Didier Brousse : Cela fait vingt ans maintenant que nous avons ouvert la galerie. C’était en 1993. Je venais de finir des études de photographie et nous avons décidé avec un ami d’ouvrir un atelier de tirages noir et blanc et d’encadrements. Il avait travaillé dans un atelier très réputé aux Etats Unis qui lui avait permis d’acquérir des techniques particulières, notamment en matière de conservation, ce qui existait très peu à cette époque. Rapidement, nous nous sommes mis à monter de petites expositions et je réalisais, en parallèle, des portfolios de tirages originaux d’amis photographes: Eva Rubinstein, Lucien Hervé, Paolo Roversi ou encore Clovis Prévot. C’est ce qui m’a décidé à ouvrir une galerie mais cette fois, non plus avec mon associé mais avec ma femme qui avait des contacts avec des galeries au Japon.

Qu’aviez-vous en tête au moment de sa création ? Vous attendiez-vous à cela ?
Il n’y avait rien de véritablement déterminé au départ, si ce n’est une passion pour la photographie et bien sûr, l’envie de travailler avec des photographes qui nous touchent et nous inspirent. J’ai beaucoup aimé travailler avec le portfolio ; cette façon de publier des photos.
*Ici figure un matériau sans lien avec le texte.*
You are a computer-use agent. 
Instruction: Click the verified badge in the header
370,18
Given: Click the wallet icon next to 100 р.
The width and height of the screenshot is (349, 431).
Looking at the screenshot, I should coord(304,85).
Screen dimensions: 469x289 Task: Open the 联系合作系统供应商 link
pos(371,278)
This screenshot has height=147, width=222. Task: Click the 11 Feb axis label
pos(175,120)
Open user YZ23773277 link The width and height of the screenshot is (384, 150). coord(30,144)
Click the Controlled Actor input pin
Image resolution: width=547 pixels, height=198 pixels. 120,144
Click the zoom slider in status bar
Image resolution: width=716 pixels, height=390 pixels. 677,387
Même si je conçois maintenant que cela puisse paraître un peu désuet… Mais pour répondre à votre question, ça a été très dur au début car le marché de la photographie n’existait quasiment pas. Les photos étaient moins chères et surtout, il y avait beaucoup moins d’acheteurs ! Et puis dans le fond, j’ai toujours travaillé de façon consciencieuse mais je ne suis pas quelqu’un d’extrêmement « commercialement dynamique », disons. Cela a donc pris du temps avant que les gens nous découvrent et nous fassent confiance. Pendant plusieurs années, on a vendu une photo tous les deux mois… Il m’était donc difficile d’imaginer que le marché serait aujourd’hui celui qu’il est devenu. Mais, j’espérais tout de même que l’on puisse vivre de la galerie.
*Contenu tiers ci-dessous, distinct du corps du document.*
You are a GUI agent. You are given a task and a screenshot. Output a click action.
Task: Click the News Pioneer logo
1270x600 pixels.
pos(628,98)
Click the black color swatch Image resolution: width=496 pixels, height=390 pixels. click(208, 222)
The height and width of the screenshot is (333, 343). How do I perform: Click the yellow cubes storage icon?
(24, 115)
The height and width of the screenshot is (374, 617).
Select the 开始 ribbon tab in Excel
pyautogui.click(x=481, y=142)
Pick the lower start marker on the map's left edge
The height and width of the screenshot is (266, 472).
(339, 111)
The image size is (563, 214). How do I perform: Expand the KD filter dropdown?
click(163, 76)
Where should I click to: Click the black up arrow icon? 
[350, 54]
Il semble se dégager une certaine ligne à travers les artistes que vous représentez. Comment vous situez-vous ?
J’ai toujours eu du mal à catégoriser… Si je devais la définir, je dirais globalement que c’est une photographie qui se rapproche d’un certain classicisme contemporain. C’est ce qui correspondrait au mieux. Mais en réalité,  c’est plutôt la singularité des photographes qui a toujours prévalu sur le reste — bien plus que de me positionner dans tel ou tel champ. Je n’ai jamais pensé mes choix en fonction des catégories auxquelles la photographie peut se rattacher.

Combien de photographes représentez-vous actuellement ? Et quelle est la fourchette de prix que vous pratiquez ?
Je dirai que notre catalogue contient une trentaine de photographes, parmi lesquels une quinzaine se voient régulièrement exposés et un tiers reste davantage en sommeil. Pour les prix, cela varie de 600 euros à 25 000 euros. Cependant, la grande majorité doit se situer entre 1 000 et 3 000 euros. Excepté pour des photographes comme Sarah Moon où les prix oscillent entre 5 000 et 15 000 euros.
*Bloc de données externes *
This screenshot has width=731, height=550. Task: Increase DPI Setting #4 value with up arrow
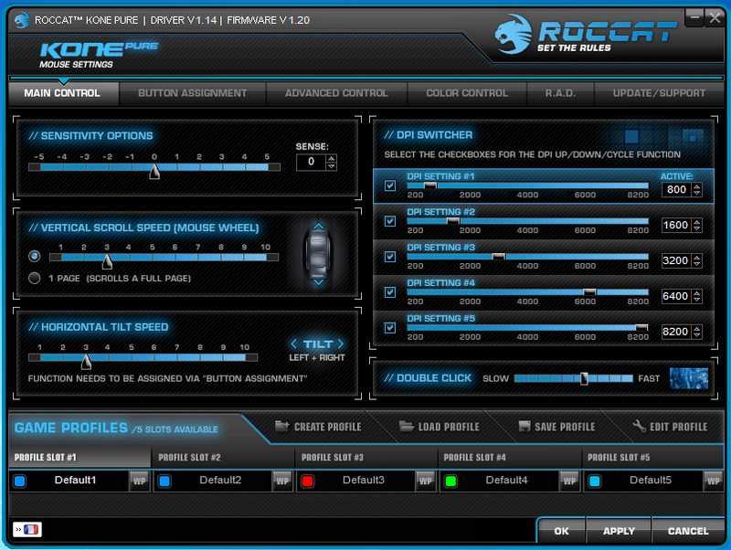tap(697, 291)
« Avoir pignon sur rue », cela a-t-il encore du sens ? Que pensez-vous de cette nouvelle mode qui consiste à travailler »en bureau » comme on dit, et à recevoir les clients uniquement sur rendez-vous ?  Y avez-vous songé ? Quels intérêts recouvrent selon vous, aujourd’hui, le fait de posséder une vitrine ?
Je conçois que l’on puisse le faire, c’est une façon de travailler un peu plus confidentielle mais en ce qui me concerne, j’apprécie l’idée de savoir qu’une personne, en se promenant sur le boulevard ou en revenant de la Fondation Cartier, décide de s’arrêter et franchir le seuil de la galerie. J’aime aussi les gens de passage qui ne sont pas forcément acheteurs, donc je tiens à cet aspect libre et ouvert du lieu. Après, je crois que c’est sans doute parce que nous sommes dans un quartier qui le permet. Peut être que si nous étions dans le marais, comme certains de mes collègues me l’ont avoué parfois, nous serions nous aussi perturbés par le passage incessant. Nous pensions au départ que ce serait un handicap pour nous d’être éloignés des lieux de passages mais en réalité, ça a probablement été plus long parce qu’il a fallu attendre d’être connus, mais aujourd’hui j’apprécie davantage cette affluence dosée.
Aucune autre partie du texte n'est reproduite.